(PJM Exclusive) Watching Syria’s Civil War from the Israeli Border
From the Golan, you can literally watch Syria burn.
September 17, 2013 - 12:02 am
We were there only a few minutes before another engagement erupted directly across from us near Qahtaniah, with smoke visible along the road:
This particular area in the Quneitra Governate has been a hotspot of activity between the Syrian Islamic Front and the Free Syrian Army against the 9th and 61st divisions of the Syrian army.

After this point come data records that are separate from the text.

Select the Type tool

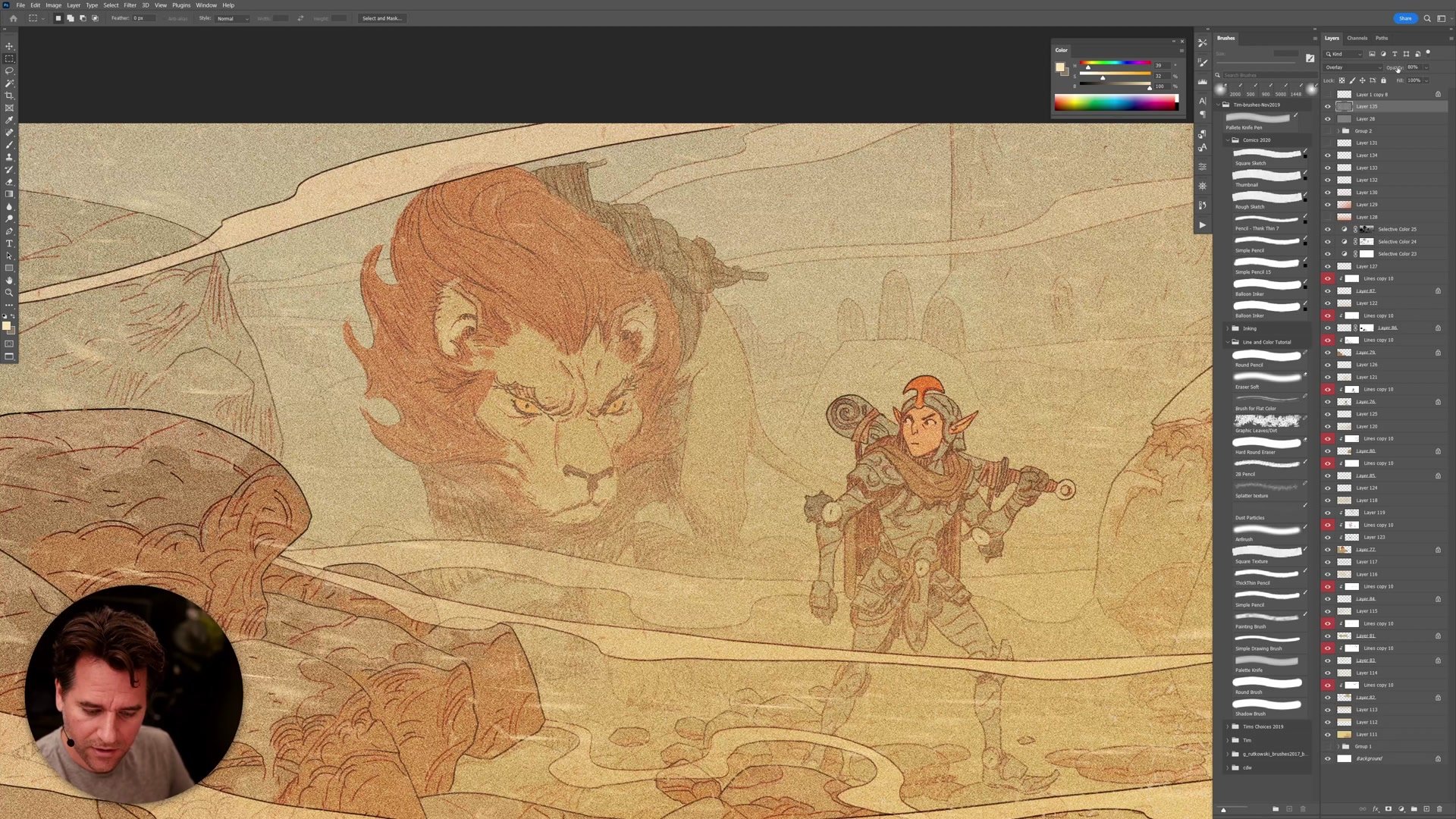pyautogui.click(x=9, y=243)
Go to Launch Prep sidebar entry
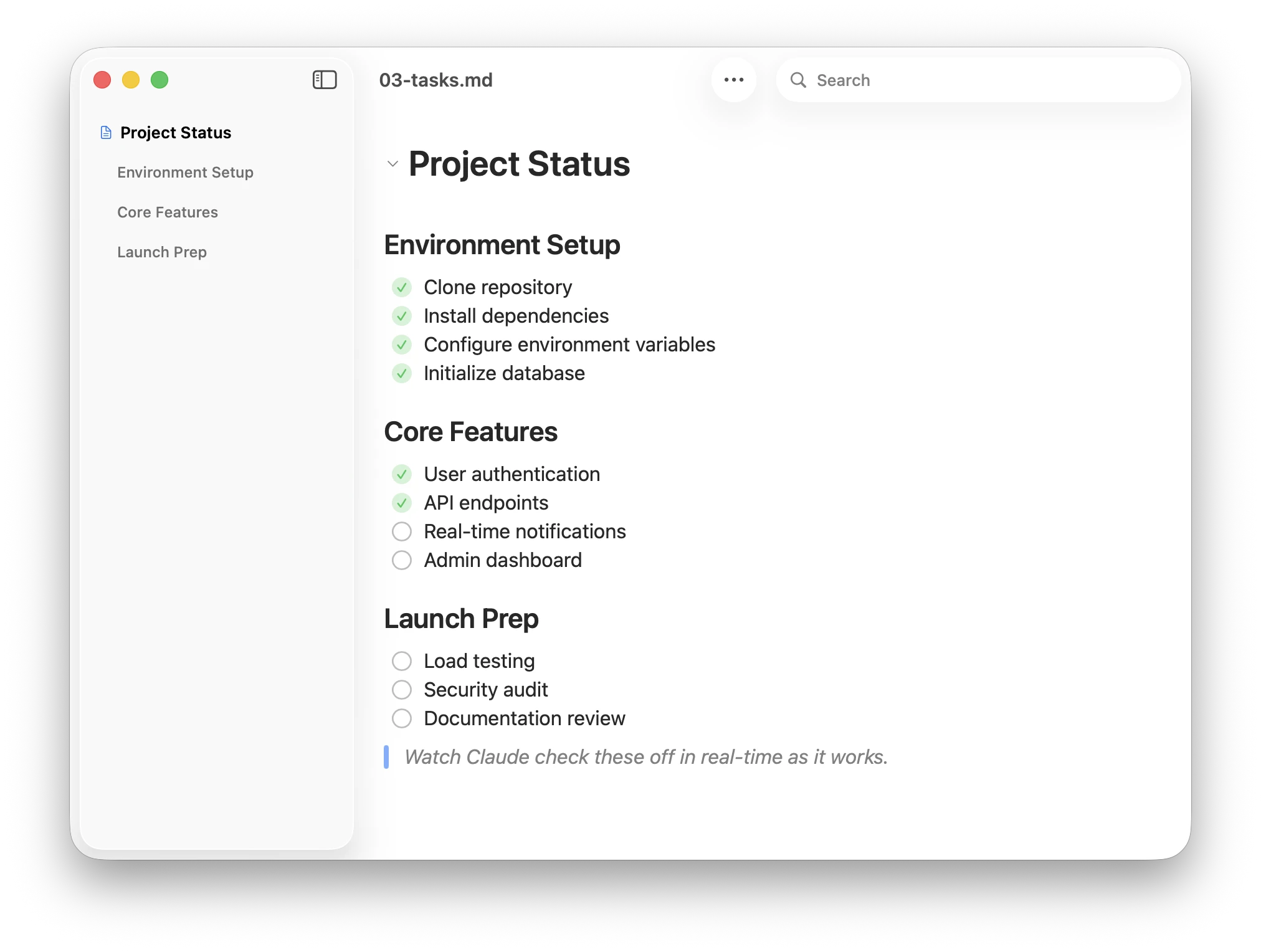The image size is (1261, 952). (x=162, y=252)
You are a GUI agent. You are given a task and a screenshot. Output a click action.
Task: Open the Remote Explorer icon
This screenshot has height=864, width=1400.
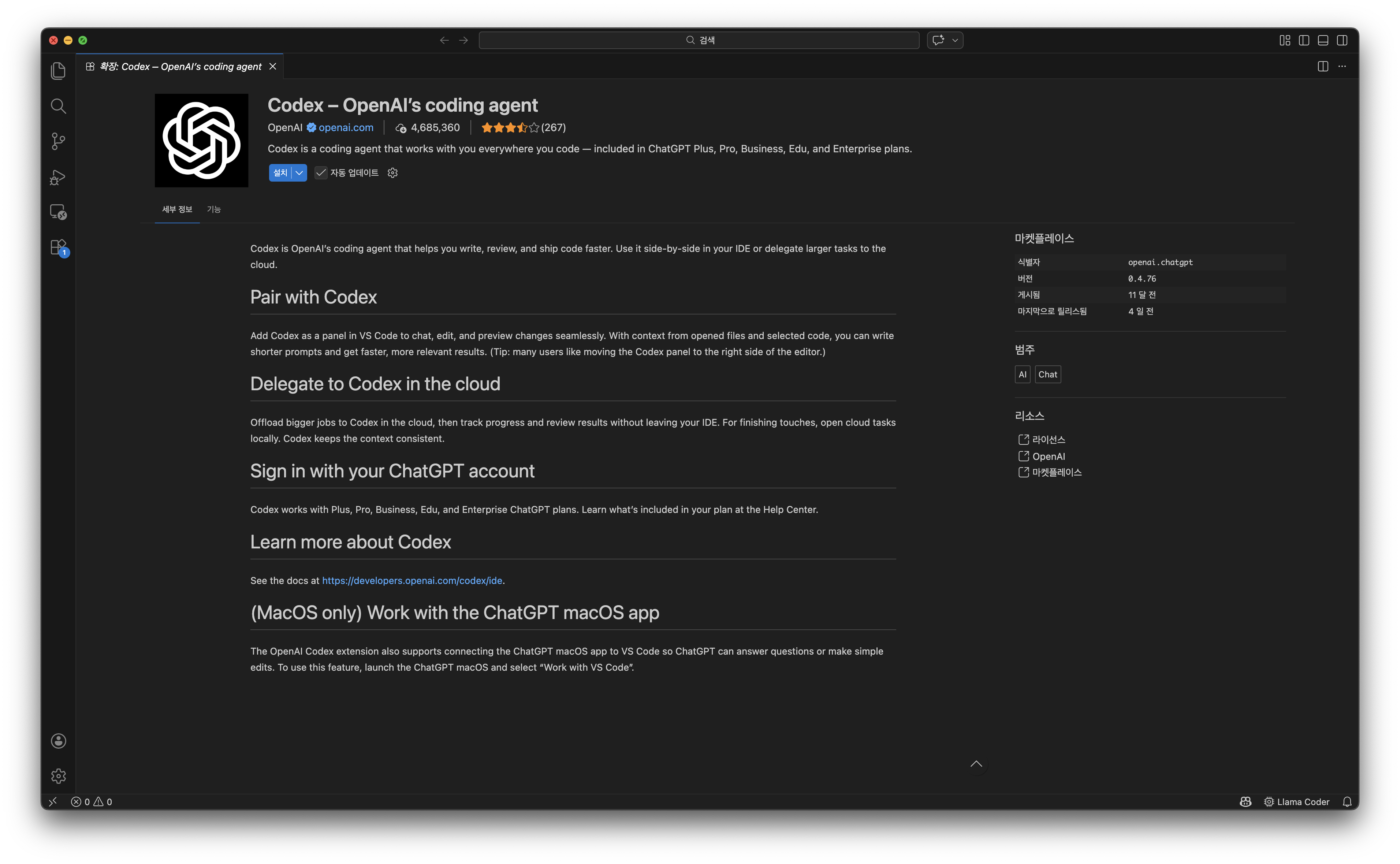click(x=58, y=212)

Not much later, we saw a running engagement in Khan Arnabah that appeared to spread out over several blocks of the city:
Then, the engagement we had been watching earlier in Qahtaniah began to spread with another engagement a few hundred meters away on the same road, directly south:
All the while, the heavy black smoke was visible over the hill in the area of Beer Ajam:
Trying to get a better view of that action was a bit problematic, as everything except the road in that area was mined:
In the 20 minutes we were at that location, we observed three separate engagements just in this limited area on a random day.

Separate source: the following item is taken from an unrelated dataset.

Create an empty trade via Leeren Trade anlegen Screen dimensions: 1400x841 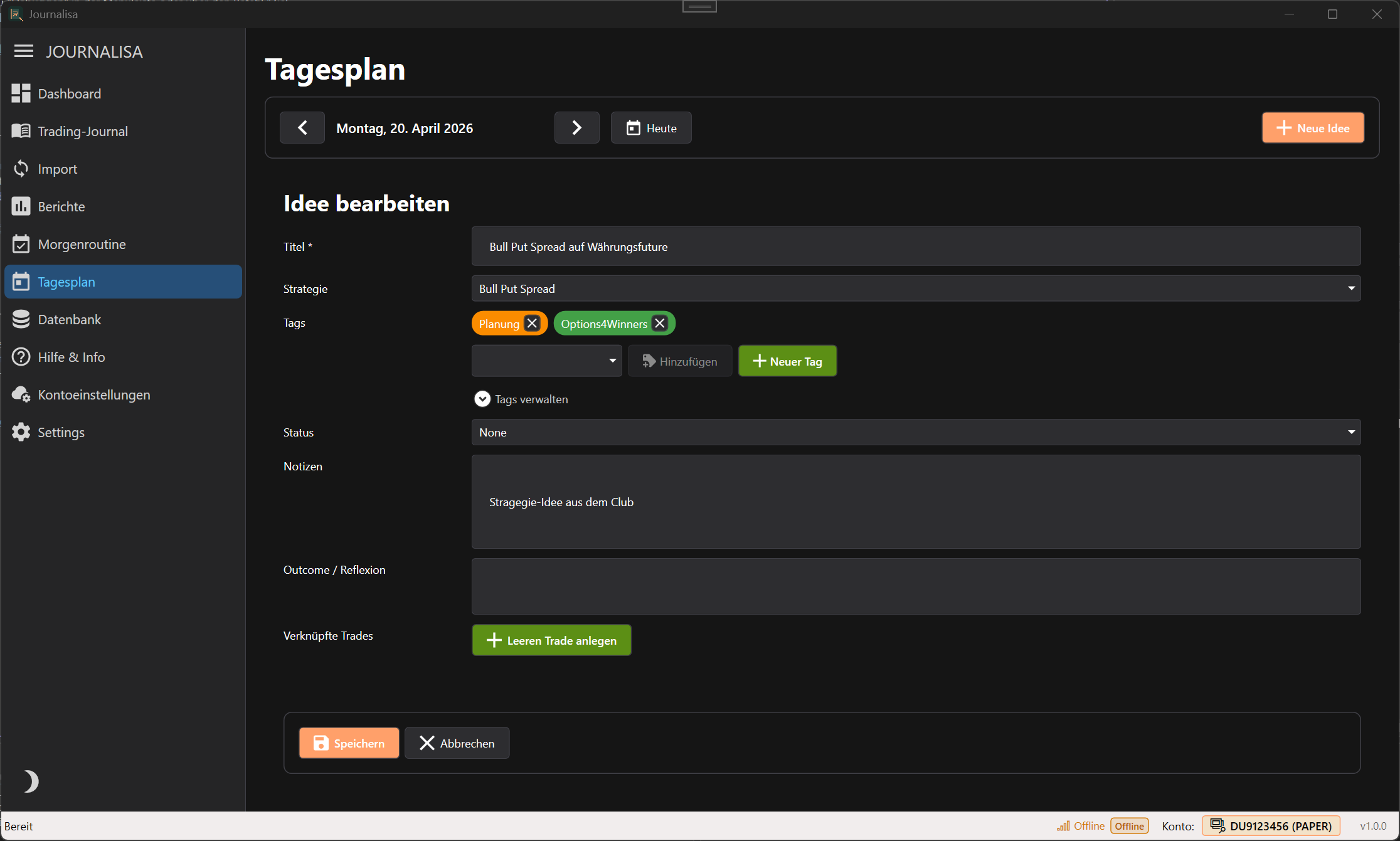pyautogui.click(x=551, y=640)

There were concerns that we might be spotted, so we drove further north in the Golan, past the UN crossing in Quneitra to the Druze villages.
It was hard to make much of the short time we were there with a front row seat to the Syrian civil war, but it was evident that considerable activity was taking place immediately beside the contested Israel/Syria border in the Golan. There are concerns that if the Syrian Islamic Front — or even hardcore Salafist groups like Jabhat al-Nusra — were to take and hold that area, it could serve as a long-term platform for launching attacks targeting Israel (as already happens in the north with Hezbollah in Lebanon, and in the south with Hamas and Palestinian Islamic Jihad in Gaza). With the war already spilling into Turkey and Lebanon, an incident in this area could lead to Israel being dragged into the conflict. This area of the Golan saw some of the fiercest fighting exactly 40 years ago during the Yom Kippur War, the remnants of which are still visible.
The situation in Syria has risen to the level of a low-grade regional war. But if it ever becomes a full-fledged regional war — or even a world war — this area of the Golan Hights would unquestionably be Ground Zero for an expansion of the conflict.